Document segment:
——————————

Trends in the development of weight and length of newborns born in 1986-1990 and 2014-2018 (article in Slovak)
E. Dosedla, Z. Turcsányiová, A. Grendelová, J. Richnavský, M. Michna, P. Calda
Actual Gyn 2019, 11, 51-57
Publication date: 2019-12-12
Manuscript ID: 1119009
Počet zobrazení: 4972
Abstrakt

Introduction: Birth weight is considered to be an important predictor of health status of population. Macrosomia and low birth weight have a negative short-term and long-term impact on the health of newborn. The aim of this retrospective study was to investigate the evolution of parameters - birth weight and length of newborns at the Clinic of Gynecology and Obstetrics in Kosice-Saca.

Materials and methods: In two reported period (1986-1990 and 2014-2018) we analyzed demographic data of newborns and their mothers hospitalized in the first private hospital in Kosice-Saca. We recorded demographic data such as neonatal birth weight, birth length, sex but also the parity and maternal age.

Results: Overall, there were enrolled 12,193 newborns. In both study periods, we recorded a higher percentage of boys, which was not statistically significant. A significant statistical difference was observed when we compared birth length and birth weight while there was a significant decrease in both parameters (P ˂ 0.001). In the group of newborns under 2,500 g where we compared the two groups, we have found a higher percentage in the period 2014-2018, the difference was statistically significant (P ˂ 0.05).

Conclusion: Birth weight has a significant impact not only on postnatal adaptation and short-term complications but also the long-term health and the risk of chronic diseases and not only in childhood but also during adolescence and adulthood. In our study, we confirmed the trend of global decline in birth weight and length at our clinic. However, it is necessary to conduct additional studies, which could reveal the factors influencing this trend.

——————————

List every author named in the newborn weight and length article above.

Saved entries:
——————————

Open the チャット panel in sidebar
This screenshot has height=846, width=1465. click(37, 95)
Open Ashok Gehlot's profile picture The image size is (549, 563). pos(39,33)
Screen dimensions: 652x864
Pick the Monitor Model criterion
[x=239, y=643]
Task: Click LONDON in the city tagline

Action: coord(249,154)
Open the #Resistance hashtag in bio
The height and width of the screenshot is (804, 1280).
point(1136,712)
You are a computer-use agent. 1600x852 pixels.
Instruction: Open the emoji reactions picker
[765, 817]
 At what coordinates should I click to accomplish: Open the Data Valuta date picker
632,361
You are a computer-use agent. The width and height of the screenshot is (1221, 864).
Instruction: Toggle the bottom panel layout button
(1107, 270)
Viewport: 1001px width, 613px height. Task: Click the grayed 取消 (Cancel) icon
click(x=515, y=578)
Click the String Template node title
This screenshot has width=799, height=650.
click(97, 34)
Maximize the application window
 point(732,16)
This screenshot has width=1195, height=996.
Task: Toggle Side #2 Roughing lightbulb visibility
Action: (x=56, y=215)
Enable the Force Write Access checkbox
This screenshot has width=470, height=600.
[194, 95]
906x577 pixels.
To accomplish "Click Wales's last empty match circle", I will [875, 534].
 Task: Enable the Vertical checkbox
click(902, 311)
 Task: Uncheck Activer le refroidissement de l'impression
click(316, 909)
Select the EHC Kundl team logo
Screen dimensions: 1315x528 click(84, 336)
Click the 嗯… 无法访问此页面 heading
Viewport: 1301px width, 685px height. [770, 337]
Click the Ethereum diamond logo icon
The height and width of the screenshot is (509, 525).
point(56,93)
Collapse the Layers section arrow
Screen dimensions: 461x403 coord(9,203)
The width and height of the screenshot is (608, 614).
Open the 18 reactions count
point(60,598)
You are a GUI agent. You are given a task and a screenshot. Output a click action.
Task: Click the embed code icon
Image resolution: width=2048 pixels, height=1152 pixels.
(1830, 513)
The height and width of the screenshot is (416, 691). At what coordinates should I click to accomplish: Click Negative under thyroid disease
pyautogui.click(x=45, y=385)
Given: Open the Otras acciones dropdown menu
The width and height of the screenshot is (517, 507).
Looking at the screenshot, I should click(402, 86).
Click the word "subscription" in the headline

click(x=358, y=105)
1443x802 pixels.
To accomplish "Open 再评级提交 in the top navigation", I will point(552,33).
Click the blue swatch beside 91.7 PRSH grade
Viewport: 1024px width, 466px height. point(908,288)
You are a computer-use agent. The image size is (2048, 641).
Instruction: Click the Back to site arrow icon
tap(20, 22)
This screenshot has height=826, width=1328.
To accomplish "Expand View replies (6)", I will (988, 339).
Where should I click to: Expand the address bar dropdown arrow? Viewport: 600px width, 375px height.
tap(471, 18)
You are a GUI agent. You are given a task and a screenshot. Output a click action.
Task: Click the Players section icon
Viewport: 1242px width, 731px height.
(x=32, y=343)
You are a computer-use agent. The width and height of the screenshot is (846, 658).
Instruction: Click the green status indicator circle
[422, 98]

——————————

Solution to the problem:
E. Dosedla, Z. Turcsányiová, A. Grendelová, J. Richnavský, M. Michna, P. Calda